Bring the casual feel of living by the water to any surrounding with these takeaways from Katharine – along with tips for places to go when in or around Tiverton.
SHOP LOCAL
When Katharine is at the cottage, her go-to shops include Peter’s Attic in Tiverton Four Corners, Eagles Nest in Portsmouth, and Epilogues in Bristol.
ARCHITECTURAL ACCENTS
Allow the type of a home to influence its decor. Says Katharine, “The Tiverton house is a funky old summer cottage, so it would feel totally incongruous to decorate it as if it were a grand Victorian townhouse.”
MAP QUEST
Being on the water lends itself to subtle nautical references. Consider nautical charts and old maps as wall decor.
TIVERTON TREATS
When Katharine rewards herself on writing breaks, she enjoys heading to Famous Pizza, Evelyn’s, Four Corners Grille, Gray’s Ice Cream, and Milk and Honey. For fancier dinners, she recommends the Boat House.

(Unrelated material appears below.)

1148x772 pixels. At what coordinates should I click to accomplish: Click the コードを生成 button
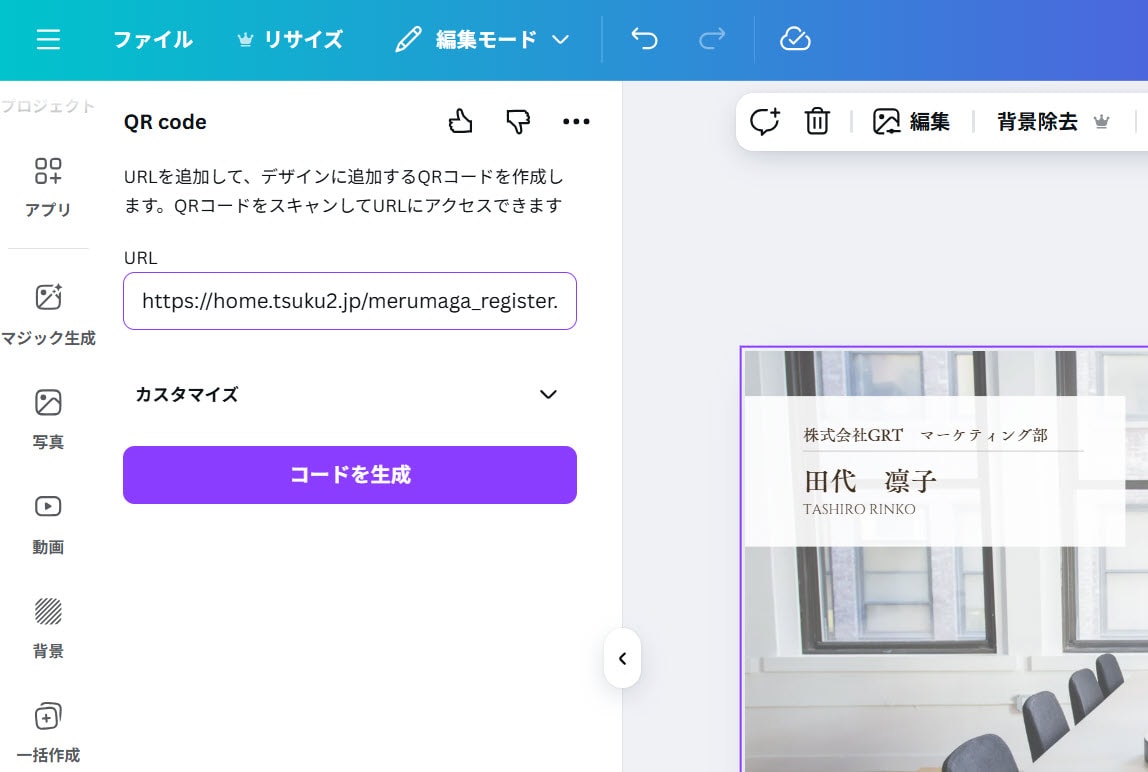click(349, 475)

Email Elyse@ProvidenceOnline.com to learn more
Katharine Smyth calls Rhode Island her favorite place in the world. The Brooklyn-based writer and author of All the Lives We’ve Ever Lived: Seeking Solace in Virginia Woolf, has been spending time at her family’s cottage in Tiverton since the age of five. On frequent drives between their Boston home and Rhode Island for weekends of sailing, her parents always admired the string of waterfront houses they could see from the highway bridge connecting Tiverton and Portsmouth. “This is actually the subject of the first chapter of my book,” Katharine explains.
The house detailed in Katharine’s memoir is a summer cottage built in 1890. By the time Katharine’s parents took their first look, the house and wooden deck were in desperate need of repair with those typical modest coastal trappings of makeshift weatherization (think plastic sheeting and staples) and plenty of dampness, but the location and quiet charm couldn’t be beat. “‘We’ll take it,’ my parents said, and in the morning signed the papers.”
Today the home is quintessential old-time summer cottage decorated with what Katharine describes as a mish-mash of styles. “My mother and I are each bringing our own aesthetic to it (not always successfully; we have a lot of battles!),” she says with a laugh. “The rooms are painted peach and blue and pale yellow and dove white; there are lots of bright, inexpensive prints and cluttered objects that we’ve brought home from local antique stores.”
Katharine’s parents originally decorated very inexpensively, “with old Marimekko sheets and yard sale finds.” She notes it’s since grown a bit more sophisticated, “if only because they moved quite a lot of belongings from the Boston house when we sold it. But the style remains pretty low key. I like the way the muddled style reflects the house’s history.”
Katharine notes that her parents – both architects – were more interested in space and floor plans than furnishings upon taking residence. Her father built all of the bookshelves, and dining tables and desks were always stock doors that he sanded and varnished.
“I like that it’s very comfortable,” says Katharine. “I don’t like any kind of decorating style that’s so fancy or austere that you feel as if you couldn’t put your feet up or eat dinner on the couch. And I also like that it’s necessarily unique and varied, that there are unusual objects and furniture of all kinds of different styles. There’s no place on earth that brings me greater happiness, but that happiness comes from the intangible – from the sight of the water outside reflecting off the ceiling, for instance, or the golden light of evening as it illuminates the deck.”